__Exercise__
Write out every line of the items below again and add 39 to each coordinate in the answers. Leave the pictures out.

__Extracted information__
⟨

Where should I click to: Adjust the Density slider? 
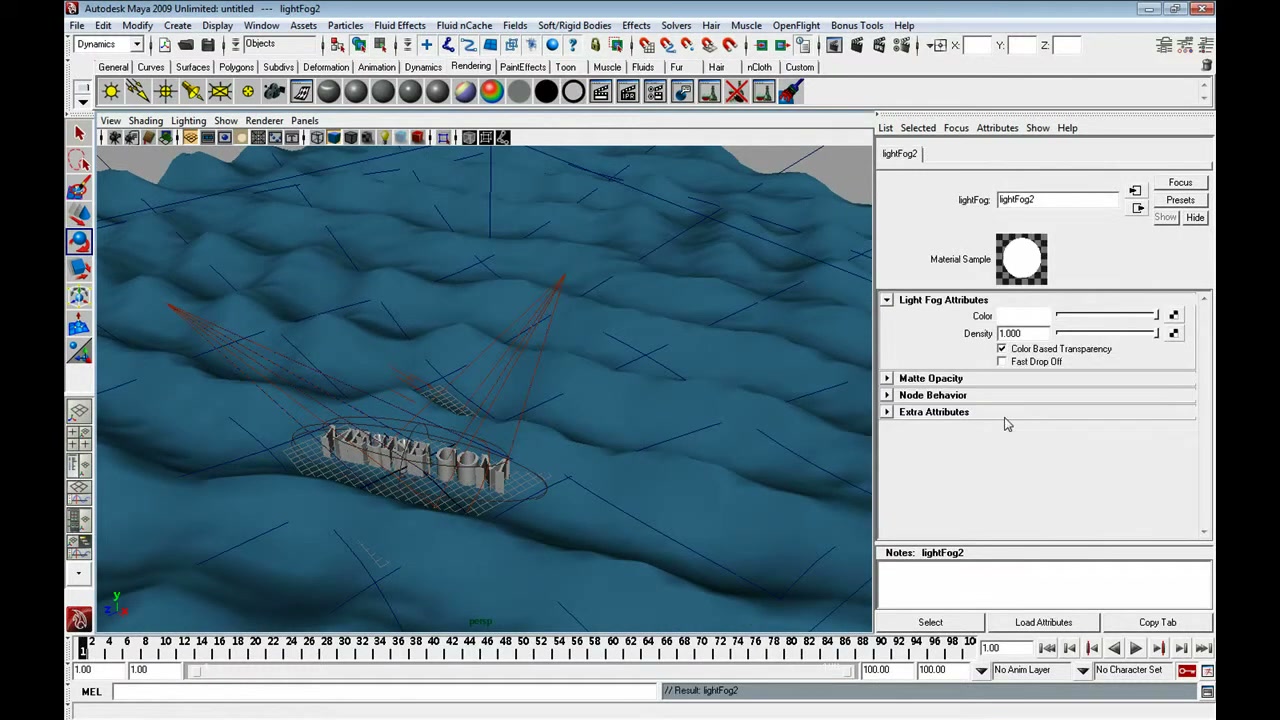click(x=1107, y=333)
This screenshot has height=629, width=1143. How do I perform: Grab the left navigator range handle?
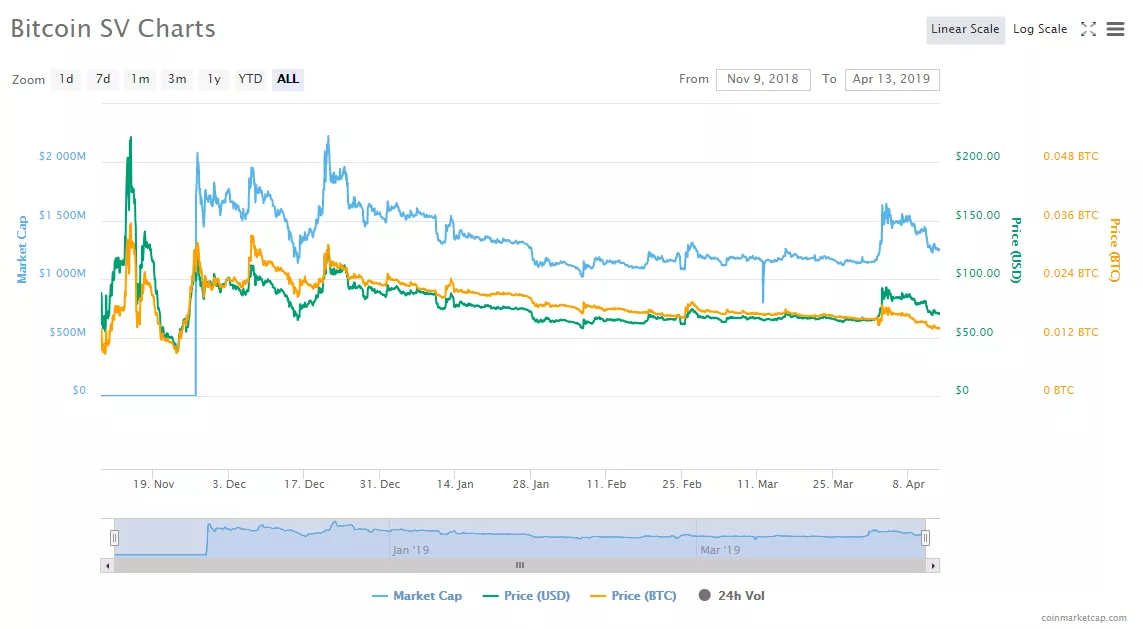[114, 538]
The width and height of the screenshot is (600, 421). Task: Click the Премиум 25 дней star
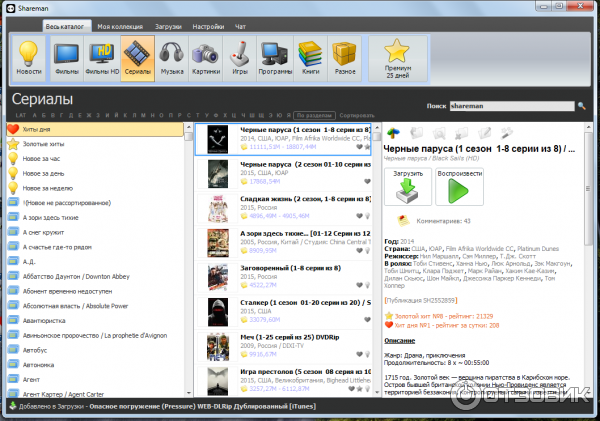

⟩

__Written reply__
Where should I click to: Adjust the Density slider? 
click(x=1146, y=372)
This screenshot has height=629, width=1143. How do I perform: Grab the left navigator range handle?
[153, 577]
The width and height of the screenshot is (600, 421). Task: Click the Премиум 25 дней star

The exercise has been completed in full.